Whoa, Pure Jeevan's Back?!

2016 update: Aha, you noticed?! Welcome. Yes, we wanted to bring the site back online again, mainly because it's so packed with articles and information. It will be a work in progress for some time, as we changed web platforms and all sorts of tech stuff. So, a lot of links are hard-coded to old Wordpress-style links... just awful. But, in time we'll get all of it back in shape. For now, enjoy clicking around and reading!

Jim here... When you're a committed raw foodie, certain activities that most other people consider routine can become somewhat difficult if you don't apply a bit of forethought and planning. Take traveling, for example -- specifically, flying.
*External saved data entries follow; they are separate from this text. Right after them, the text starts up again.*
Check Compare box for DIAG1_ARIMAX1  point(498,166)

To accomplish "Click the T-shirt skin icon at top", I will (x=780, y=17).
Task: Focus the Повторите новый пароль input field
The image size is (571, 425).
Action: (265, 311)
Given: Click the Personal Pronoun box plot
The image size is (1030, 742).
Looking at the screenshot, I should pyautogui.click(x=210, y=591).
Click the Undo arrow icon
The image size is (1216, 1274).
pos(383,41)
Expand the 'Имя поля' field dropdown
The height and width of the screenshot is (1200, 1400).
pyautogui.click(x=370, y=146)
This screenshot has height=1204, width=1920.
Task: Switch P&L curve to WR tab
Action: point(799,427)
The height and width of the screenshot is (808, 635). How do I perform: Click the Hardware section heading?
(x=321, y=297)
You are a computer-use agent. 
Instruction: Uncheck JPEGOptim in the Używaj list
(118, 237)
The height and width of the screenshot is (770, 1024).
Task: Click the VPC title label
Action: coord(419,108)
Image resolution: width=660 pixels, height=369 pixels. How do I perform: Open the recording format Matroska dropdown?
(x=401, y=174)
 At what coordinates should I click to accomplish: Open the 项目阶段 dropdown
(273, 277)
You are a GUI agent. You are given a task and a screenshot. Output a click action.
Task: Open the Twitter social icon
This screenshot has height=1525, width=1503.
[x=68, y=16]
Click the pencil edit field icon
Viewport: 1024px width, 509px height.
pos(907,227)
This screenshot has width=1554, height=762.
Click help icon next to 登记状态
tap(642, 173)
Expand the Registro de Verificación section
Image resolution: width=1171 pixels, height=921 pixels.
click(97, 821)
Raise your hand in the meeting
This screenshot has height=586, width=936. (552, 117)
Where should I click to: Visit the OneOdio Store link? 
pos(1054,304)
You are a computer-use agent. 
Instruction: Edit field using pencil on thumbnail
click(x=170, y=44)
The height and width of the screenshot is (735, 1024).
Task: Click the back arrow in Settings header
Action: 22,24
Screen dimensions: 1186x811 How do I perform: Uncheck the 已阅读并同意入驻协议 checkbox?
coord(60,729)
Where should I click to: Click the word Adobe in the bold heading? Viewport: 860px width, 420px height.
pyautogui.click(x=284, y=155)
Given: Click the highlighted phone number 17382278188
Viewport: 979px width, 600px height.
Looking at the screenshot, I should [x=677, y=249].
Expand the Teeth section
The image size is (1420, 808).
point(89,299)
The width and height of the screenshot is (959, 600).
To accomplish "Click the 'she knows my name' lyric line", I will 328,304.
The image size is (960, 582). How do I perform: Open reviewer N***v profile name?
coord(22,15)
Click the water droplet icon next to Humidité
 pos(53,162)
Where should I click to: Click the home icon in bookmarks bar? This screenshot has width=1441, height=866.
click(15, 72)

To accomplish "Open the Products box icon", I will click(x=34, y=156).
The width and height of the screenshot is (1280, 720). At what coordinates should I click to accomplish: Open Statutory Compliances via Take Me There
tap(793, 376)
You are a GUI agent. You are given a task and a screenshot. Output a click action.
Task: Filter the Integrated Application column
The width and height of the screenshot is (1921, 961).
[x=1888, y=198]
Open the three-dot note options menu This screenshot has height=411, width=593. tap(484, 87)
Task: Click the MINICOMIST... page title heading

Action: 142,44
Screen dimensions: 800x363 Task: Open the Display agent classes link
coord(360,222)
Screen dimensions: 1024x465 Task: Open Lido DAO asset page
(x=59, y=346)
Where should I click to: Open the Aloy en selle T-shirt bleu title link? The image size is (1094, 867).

What if you're flying out of town -- say, to the Florida Keys (wink, wink) -- and want to make sure you'll have enough to eat during the day-long trip? What if you also want to bring along some staple raw food items as well ? What if some of these are generally refridgerated ? How can you accomplish all of that?

Well, for the travel day iteslf, one simple (though not always desirable) tip would be to monomeal with something like bananas. Bananas are really great travel food because, obviously, they're "prepackaged." The downside is that they tend to get bruised if you're not careful with them -- which isn't always possible as you're rushing through security checkpoints and contorting yourself every which way along the aisle of a crowded airplane! (Other fruits such as apples and pears travel a bit better, though they're not always as filling as bananas.)

Raw prepackaged foods are another good idea, with amazing raw goodies increasingly hitting the market these days. Lara Bars, Pure Bars, kale chips, flax crackers, various raw breads, delicious dried olives cured, etc. Raw foodies have more options in this area than ever. One notable downside, of course, is that many of these are dehydrated and/or heavily nut-based. So, if you're averse to considerable intake of dried or high-fat foods, this may not be the most attractive option. (Same problem for raw nuts and seeds.)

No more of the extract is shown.